In my opinion the electoral campaign went not so well for the CSU. My reasoning:

After the federal election pollsters and analysts over-adjusted their CSU numbers, going by the federal election result and failing to differentiate between federal and regional election. After Markus Söder became PM on March 16, polls showed the CSU recovering at 41-44%, which in reality was probably more like 46%, which due to the electoral law could even have meant a close majority. From then everything went downhill. The smaller part of the blame goes to Markus Söder and his actionism, the bigger part of the blame to Seehofer's and Merkel's infighting. I'm not even sure if subconsciously Seehofer didn't want to harm Söder's prospects. The main beneficiaries, if the polls are to be believed at least in relative terms, were the Free Voters. They were basically an option for people who wanted CSU politics more or less, but didn't like the federal CDU/CSU/SPD drama.

Regarding the AfD result, if the voter movement analysis is to be believed at least to some degree, less than one fourth of the AfD voters come from the CSU. Apart from that its support is pretty much limited to a right-leaning protest potential that for historical reasons is bigger than e.g. in Lower Saxony, and that probably was difficult to reach from the begin.
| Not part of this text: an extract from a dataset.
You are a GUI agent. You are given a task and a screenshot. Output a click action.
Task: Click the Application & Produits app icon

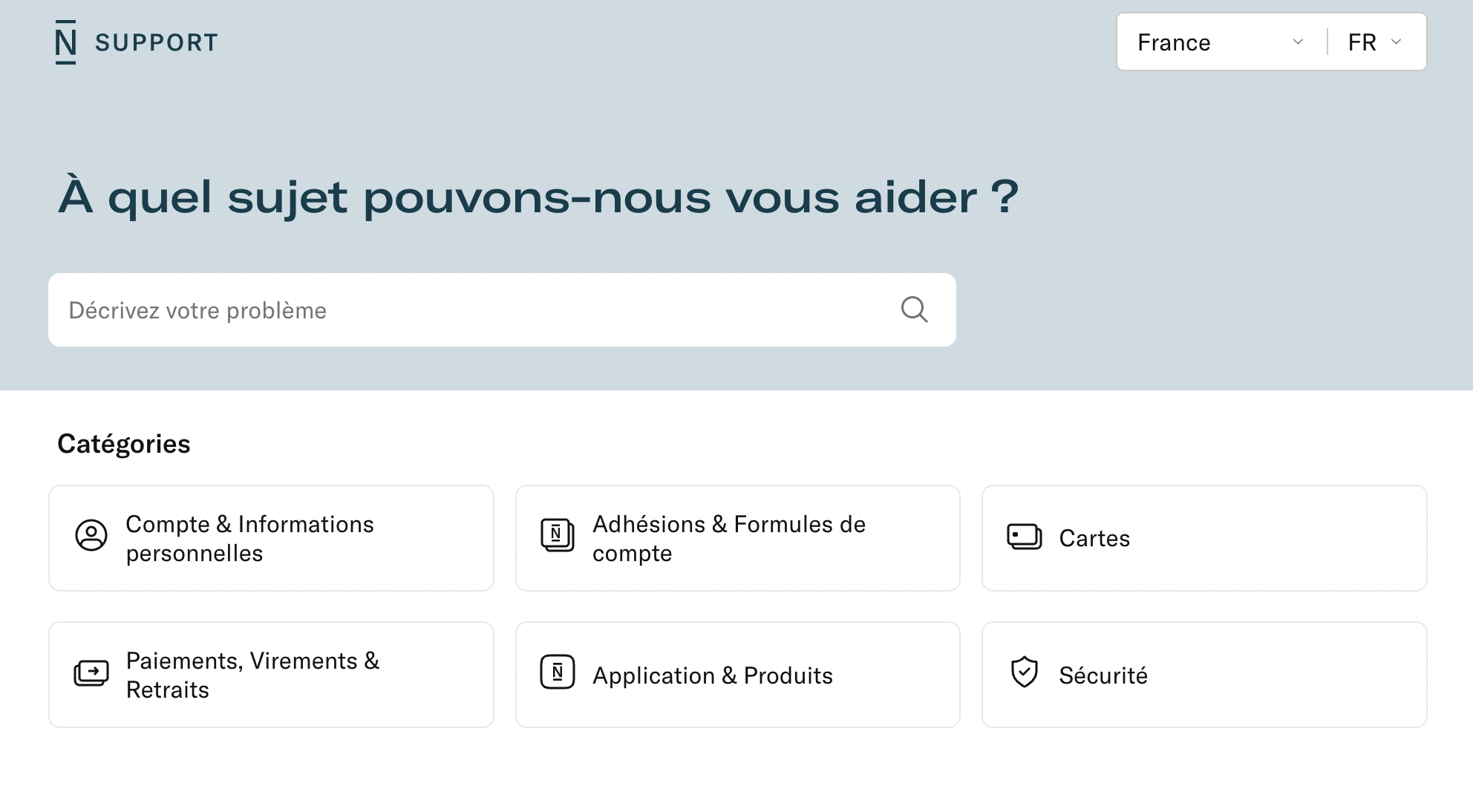pos(558,672)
In that sense CSU and FW were quite effective in reaching those right-leaners that could actually be reached.

On the other hand while the Greens gained, and a part of that from the CSU, there was no net voter flow towards the parties that clearly stand to the left of the CSU on immigration (Greens, SPD, Linke). And therefore in my opinion it cannot be said that the CSU was punished for its relatively hard line on immigration more than it was rewarded, because otherwise there would have been a net voter flow.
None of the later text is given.